_EXTRACTED MATERIAL:_
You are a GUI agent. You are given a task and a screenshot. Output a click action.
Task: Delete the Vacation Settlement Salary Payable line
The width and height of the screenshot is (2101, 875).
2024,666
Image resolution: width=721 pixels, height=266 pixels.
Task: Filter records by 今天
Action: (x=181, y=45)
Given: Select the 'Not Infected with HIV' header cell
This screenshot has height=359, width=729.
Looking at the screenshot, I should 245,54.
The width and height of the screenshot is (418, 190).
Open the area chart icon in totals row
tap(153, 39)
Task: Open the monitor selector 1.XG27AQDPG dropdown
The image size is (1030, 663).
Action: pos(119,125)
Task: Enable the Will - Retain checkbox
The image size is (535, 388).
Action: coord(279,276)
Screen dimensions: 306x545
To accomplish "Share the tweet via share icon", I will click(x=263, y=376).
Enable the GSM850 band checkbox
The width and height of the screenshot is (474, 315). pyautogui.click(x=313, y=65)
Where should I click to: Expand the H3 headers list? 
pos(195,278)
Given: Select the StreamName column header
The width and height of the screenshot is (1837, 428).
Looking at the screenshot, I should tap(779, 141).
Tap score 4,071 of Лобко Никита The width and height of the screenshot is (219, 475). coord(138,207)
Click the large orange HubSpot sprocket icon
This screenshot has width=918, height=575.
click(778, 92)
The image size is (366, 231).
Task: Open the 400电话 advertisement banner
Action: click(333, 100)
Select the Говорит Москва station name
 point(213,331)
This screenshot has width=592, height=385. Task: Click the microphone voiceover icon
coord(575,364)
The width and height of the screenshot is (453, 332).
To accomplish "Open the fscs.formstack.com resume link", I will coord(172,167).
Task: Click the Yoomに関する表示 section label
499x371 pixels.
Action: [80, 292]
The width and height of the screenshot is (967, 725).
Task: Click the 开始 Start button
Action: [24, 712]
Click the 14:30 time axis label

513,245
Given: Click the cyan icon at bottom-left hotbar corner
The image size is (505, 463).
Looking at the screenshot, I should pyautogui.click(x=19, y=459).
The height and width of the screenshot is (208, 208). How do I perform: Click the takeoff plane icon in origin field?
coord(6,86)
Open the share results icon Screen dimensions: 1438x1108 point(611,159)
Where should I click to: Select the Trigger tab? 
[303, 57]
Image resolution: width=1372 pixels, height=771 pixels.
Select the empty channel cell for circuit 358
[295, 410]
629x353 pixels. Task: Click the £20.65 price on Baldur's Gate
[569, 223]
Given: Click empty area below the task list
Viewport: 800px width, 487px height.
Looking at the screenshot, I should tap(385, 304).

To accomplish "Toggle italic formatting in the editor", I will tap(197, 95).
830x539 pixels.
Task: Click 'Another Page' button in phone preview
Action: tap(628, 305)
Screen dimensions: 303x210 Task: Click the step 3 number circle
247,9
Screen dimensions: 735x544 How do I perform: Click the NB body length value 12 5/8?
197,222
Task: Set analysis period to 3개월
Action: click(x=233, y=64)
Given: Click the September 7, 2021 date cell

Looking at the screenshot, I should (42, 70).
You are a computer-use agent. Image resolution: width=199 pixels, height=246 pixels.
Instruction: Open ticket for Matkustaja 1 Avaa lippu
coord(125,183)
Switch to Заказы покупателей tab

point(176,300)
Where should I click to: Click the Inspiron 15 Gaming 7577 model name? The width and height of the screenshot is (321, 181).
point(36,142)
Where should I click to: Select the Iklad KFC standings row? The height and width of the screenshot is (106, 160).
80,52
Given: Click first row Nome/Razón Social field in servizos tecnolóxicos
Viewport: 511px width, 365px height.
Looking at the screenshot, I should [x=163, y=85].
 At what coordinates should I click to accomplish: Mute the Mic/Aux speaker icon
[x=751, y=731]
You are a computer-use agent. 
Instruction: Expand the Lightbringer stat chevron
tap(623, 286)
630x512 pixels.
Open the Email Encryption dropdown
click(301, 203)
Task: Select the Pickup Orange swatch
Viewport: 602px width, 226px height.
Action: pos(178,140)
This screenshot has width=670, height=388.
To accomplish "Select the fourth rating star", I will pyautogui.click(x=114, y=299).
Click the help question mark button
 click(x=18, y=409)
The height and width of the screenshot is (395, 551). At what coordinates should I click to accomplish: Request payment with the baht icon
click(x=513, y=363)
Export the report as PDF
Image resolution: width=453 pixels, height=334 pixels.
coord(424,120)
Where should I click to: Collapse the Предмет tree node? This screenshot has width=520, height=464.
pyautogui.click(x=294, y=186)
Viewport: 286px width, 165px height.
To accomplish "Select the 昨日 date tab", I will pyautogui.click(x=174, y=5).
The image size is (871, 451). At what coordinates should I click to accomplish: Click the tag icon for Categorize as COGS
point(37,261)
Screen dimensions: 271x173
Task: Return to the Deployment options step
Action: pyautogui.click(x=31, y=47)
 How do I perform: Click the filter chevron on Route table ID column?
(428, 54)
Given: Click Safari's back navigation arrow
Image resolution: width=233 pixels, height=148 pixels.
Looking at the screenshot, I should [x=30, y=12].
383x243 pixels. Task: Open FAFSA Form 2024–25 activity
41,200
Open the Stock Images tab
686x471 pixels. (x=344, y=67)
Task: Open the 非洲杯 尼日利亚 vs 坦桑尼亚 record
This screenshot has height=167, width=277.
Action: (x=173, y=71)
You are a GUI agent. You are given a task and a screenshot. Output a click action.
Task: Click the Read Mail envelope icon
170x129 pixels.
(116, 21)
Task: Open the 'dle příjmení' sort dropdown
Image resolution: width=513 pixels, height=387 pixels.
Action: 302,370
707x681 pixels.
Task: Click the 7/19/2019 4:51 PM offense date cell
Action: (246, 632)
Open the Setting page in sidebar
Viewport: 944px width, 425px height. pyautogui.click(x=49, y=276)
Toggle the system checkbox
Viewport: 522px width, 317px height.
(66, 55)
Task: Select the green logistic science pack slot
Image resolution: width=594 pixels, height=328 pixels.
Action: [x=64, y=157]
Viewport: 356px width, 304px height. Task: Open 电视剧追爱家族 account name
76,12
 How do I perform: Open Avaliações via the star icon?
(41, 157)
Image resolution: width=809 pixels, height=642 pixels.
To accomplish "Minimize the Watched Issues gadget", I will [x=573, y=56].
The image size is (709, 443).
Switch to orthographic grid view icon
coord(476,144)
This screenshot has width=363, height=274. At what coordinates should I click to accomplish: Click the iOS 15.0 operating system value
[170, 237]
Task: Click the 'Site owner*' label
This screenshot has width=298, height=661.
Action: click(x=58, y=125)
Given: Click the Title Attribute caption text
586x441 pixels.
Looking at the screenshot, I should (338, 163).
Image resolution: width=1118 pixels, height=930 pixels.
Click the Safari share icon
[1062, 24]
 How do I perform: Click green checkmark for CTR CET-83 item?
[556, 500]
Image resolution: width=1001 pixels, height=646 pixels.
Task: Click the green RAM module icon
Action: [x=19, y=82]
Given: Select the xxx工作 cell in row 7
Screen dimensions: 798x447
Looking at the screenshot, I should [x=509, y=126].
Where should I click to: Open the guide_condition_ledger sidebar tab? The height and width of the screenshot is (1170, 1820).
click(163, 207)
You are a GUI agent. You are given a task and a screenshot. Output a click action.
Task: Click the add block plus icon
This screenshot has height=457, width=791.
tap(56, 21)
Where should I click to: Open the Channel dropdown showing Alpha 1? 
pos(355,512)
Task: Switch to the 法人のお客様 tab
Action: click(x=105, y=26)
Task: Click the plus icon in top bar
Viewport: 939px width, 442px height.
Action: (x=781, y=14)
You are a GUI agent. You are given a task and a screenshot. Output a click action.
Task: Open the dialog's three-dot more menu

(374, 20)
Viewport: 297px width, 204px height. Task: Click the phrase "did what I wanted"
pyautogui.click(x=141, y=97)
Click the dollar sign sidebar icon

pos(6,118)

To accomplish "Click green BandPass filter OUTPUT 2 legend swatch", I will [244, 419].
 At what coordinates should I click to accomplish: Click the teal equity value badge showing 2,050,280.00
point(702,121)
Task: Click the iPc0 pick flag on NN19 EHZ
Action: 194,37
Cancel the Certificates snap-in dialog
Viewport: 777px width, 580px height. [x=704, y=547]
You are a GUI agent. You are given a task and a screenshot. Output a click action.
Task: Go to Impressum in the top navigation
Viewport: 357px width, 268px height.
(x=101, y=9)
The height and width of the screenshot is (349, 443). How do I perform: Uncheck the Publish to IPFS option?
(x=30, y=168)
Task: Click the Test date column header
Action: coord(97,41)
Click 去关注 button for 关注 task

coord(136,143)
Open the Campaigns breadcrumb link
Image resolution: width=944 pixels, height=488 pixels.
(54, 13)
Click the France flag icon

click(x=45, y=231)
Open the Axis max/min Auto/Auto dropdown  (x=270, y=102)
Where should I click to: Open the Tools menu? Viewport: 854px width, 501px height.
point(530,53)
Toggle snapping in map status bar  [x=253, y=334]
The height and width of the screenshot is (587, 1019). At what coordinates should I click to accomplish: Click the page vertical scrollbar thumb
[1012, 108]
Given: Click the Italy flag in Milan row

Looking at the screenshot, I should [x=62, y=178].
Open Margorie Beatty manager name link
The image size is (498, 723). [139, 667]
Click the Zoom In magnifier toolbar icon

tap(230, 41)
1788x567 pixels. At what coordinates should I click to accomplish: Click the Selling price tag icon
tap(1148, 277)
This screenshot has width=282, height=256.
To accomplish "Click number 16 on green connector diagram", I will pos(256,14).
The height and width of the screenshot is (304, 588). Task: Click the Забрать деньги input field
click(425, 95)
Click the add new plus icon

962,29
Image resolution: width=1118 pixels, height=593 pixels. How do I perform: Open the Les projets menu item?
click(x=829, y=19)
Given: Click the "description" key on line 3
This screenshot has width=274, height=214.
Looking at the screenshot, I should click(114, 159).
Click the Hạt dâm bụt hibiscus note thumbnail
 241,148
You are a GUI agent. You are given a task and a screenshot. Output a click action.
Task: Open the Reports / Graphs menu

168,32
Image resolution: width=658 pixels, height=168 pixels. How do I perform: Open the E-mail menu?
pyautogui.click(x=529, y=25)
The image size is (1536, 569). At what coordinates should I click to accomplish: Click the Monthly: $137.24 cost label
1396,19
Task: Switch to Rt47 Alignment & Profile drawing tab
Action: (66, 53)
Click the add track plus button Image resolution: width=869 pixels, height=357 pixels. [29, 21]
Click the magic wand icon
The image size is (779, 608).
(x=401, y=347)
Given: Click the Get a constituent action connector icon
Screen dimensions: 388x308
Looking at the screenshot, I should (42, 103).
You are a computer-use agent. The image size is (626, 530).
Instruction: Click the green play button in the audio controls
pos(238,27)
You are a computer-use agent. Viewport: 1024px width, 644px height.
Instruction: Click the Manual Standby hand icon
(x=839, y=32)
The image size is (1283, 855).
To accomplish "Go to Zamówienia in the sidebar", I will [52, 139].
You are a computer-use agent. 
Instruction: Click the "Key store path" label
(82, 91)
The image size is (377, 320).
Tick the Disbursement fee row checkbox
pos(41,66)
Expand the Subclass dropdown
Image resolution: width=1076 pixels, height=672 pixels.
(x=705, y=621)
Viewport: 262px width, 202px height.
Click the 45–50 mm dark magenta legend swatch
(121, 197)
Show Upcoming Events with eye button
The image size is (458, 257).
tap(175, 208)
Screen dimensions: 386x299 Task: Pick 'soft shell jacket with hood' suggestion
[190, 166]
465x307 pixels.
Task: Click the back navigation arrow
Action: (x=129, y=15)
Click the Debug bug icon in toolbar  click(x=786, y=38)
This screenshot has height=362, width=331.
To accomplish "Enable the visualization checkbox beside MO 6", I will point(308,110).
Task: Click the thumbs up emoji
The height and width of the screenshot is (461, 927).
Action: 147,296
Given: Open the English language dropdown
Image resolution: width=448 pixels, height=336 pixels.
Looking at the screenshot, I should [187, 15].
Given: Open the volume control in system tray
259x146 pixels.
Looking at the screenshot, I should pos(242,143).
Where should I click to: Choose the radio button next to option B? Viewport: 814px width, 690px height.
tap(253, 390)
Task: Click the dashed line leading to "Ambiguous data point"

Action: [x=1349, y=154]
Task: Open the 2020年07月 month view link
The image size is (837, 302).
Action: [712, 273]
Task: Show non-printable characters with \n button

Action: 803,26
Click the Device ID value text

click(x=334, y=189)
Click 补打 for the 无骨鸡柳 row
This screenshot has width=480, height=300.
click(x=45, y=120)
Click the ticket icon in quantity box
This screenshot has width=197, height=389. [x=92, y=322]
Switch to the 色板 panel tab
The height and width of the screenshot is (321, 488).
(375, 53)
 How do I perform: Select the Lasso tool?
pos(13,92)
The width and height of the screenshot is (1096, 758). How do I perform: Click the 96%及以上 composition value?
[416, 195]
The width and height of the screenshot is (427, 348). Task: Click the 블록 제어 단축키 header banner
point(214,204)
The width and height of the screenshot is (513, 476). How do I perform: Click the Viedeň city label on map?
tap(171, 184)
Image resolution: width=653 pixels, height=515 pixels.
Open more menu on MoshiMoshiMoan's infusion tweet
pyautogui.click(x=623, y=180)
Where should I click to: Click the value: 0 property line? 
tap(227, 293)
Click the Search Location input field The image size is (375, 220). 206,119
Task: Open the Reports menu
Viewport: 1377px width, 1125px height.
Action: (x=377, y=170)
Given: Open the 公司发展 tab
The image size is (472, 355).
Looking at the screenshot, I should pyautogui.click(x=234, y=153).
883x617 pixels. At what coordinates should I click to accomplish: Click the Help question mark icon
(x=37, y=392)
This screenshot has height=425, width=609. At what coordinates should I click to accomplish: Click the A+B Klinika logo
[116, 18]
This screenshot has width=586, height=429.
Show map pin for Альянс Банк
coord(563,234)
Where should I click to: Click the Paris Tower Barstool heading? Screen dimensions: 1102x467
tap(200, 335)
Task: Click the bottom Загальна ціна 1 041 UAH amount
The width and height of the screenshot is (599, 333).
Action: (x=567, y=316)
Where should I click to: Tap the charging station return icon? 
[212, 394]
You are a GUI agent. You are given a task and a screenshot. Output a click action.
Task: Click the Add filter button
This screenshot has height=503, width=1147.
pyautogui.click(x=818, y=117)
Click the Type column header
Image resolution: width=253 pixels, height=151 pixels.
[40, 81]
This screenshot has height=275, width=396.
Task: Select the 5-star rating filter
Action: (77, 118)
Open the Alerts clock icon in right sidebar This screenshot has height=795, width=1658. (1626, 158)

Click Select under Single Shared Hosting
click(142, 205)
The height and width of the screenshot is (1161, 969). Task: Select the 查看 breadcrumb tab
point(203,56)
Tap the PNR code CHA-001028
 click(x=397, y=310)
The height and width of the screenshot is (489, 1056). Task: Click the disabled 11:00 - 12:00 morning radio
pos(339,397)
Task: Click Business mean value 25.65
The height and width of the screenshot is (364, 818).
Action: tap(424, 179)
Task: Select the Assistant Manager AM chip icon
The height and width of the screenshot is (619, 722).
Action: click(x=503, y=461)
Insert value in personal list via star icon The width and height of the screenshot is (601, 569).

_DIRECTIONS FOR THIS TASK:_
Print only the lines that run from the start of the listing to the line bearing "Task: Delete the"; please keep the first line and that last one, exactly as they appear.

_TASK OUTPUT:_
You are a GUI agent. You are given a task and a screenshot. Output a click action.
Task: Delete the Vacation Settlement Salary Payable line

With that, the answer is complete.